### TASK BRIEF
The answer must be an exact transcription of every record.

### TASK DATA
************

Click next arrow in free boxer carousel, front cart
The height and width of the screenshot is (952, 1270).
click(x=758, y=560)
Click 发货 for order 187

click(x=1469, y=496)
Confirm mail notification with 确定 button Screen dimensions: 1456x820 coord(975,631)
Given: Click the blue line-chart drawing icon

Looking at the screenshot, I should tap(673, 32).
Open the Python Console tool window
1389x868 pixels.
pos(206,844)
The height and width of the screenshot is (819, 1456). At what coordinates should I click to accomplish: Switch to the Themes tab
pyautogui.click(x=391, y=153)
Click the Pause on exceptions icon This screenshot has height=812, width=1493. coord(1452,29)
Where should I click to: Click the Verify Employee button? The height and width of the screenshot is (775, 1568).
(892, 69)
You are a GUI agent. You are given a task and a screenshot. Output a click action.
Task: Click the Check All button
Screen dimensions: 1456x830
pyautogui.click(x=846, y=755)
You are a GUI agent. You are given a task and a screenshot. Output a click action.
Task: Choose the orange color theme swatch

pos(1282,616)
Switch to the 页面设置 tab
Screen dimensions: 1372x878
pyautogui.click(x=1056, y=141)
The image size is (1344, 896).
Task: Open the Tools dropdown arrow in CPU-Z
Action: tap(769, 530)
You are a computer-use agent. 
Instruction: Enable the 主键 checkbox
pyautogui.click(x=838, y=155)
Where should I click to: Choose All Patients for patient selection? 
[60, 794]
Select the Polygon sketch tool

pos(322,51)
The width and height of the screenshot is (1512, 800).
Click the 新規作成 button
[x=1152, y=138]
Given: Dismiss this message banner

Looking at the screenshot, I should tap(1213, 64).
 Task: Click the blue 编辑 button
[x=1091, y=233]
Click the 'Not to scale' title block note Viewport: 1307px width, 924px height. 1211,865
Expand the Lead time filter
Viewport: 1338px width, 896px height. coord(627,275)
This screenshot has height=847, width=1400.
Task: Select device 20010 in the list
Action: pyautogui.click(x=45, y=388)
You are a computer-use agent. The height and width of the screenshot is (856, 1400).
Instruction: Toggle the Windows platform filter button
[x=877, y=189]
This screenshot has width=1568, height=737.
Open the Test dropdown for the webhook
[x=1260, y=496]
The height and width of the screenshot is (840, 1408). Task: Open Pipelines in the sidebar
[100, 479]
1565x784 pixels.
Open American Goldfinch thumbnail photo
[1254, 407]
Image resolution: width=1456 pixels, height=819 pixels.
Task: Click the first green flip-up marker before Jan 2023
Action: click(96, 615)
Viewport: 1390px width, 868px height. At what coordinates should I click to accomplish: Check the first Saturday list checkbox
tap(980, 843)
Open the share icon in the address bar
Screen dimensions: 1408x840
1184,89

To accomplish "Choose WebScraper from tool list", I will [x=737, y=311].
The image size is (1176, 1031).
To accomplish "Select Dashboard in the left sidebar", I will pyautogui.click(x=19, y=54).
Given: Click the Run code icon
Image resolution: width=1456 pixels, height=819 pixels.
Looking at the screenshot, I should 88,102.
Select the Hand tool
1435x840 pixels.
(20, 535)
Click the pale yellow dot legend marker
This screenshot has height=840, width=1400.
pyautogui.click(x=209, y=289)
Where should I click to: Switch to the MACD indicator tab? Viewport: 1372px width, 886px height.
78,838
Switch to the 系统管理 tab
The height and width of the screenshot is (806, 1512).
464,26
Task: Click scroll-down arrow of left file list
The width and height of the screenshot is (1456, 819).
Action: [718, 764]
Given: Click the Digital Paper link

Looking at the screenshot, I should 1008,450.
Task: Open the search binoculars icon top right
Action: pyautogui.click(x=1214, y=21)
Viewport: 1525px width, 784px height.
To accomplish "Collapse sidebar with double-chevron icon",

************

### RESULT OF THIS TASK
Click next arrow in free boxer carousel, front cart
The height and width of the screenshot is (952, 1270).
click(x=758, y=560)
Click 发货 for order 187

click(x=1469, y=496)
Confirm mail notification with 确定 button Screen dimensions: 1456x820 coord(975,631)
Given: Click the blue line-chart drawing icon

Looking at the screenshot, I should tap(673, 32).
Open the Python Console tool window
1389x868 pixels.
pos(206,844)
The height and width of the screenshot is (819, 1456). At what coordinates should I click to accomplish: Switch to the Themes tab
pyautogui.click(x=391, y=153)
Click the Pause on exceptions icon This screenshot has height=812, width=1493. coord(1452,29)
Where should I click to: Click the Verify Employee button? The height and width of the screenshot is (775, 1568).
(892, 69)
You are a GUI agent. You are given a task and a screenshot. Output a click action.
Task: Click the Check All button
Screen dimensions: 1456x830
pyautogui.click(x=846, y=755)
You are a GUI agent. You are given a task and a screenshot. Output a click action.
Task: Choose the orange color theme swatch

pos(1282,616)
Switch to the 页面设置 tab
Screen dimensions: 1372x878
pyautogui.click(x=1056, y=141)
The image size is (1344, 896).
Task: Open the Tools dropdown arrow in CPU-Z
Action: tap(769, 530)
You are a computer-use agent. 
Instruction: Enable the 主键 checkbox
pyautogui.click(x=838, y=155)
Where should I click to: Choose All Patients for patient selection? 
[60, 794]
Select the Polygon sketch tool

pos(322,51)
The width and height of the screenshot is (1512, 800).
Click the 新規作成 button
[x=1152, y=138]
Given: Dismiss this message banner

Looking at the screenshot, I should tap(1213, 64).
 Task: Click the blue 编辑 button
[x=1091, y=233]
Click the 'Not to scale' title block note Viewport: 1307px width, 924px height. 1211,865
Expand the Lead time filter
Viewport: 1338px width, 896px height. coord(627,275)
This screenshot has height=847, width=1400.
Task: Select device 20010 in the list
Action: pyautogui.click(x=45, y=388)
You are a computer-use agent. The height and width of the screenshot is (856, 1400).
Instruction: Toggle the Windows platform filter button
[x=877, y=189]
This screenshot has width=1568, height=737.
Open the Test dropdown for the webhook
[x=1260, y=496]
The height and width of the screenshot is (840, 1408). Task: Open Pipelines in the sidebar
[100, 479]
1565x784 pixels.
Open American Goldfinch thumbnail photo
[1254, 407]
Image resolution: width=1456 pixels, height=819 pixels.
Task: Click the first green flip-up marker before Jan 2023
Action: click(96, 615)
Viewport: 1390px width, 868px height. At what coordinates should I click to accomplish: Check the first Saturday list checkbox
tap(980, 843)
Open the share icon in the address bar
Screen dimensions: 1408x840
1184,89

To accomplish "Choose WebScraper from tool list", I will [x=737, y=311].
The image size is (1176, 1031).
To accomplish "Select Dashboard in the left sidebar", I will pyautogui.click(x=19, y=54).
Given: Click the Run code icon
Image resolution: width=1456 pixels, height=819 pixels.
Looking at the screenshot, I should 88,102.
Select the Hand tool
1435x840 pixels.
(20, 535)
Click the pale yellow dot legend marker
This screenshot has height=840, width=1400.
pyautogui.click(x=209, y=289)
Where should I click to: Switch to the MACD indicator tab? Viewport: 1372px width, 886px height.
78,838
Switch to the 系统管理 tab
The height and width of the screenshot is (806, 1512).
464,26
Task: Click scroll-down arrow of left file list
The width and height of the screenshot is (1456, 819).
Action: [718, 764]
Given: Click the Digital Paper link

Looking at the screenshot, I should 1008,450.
Task: Open the search binoculars icon top right
Action: pyautogui.click(x=1214, y=21)
Viewport: 1525px width, 784px height.
To accomplish "Collapse sidebar with double-chevron icon",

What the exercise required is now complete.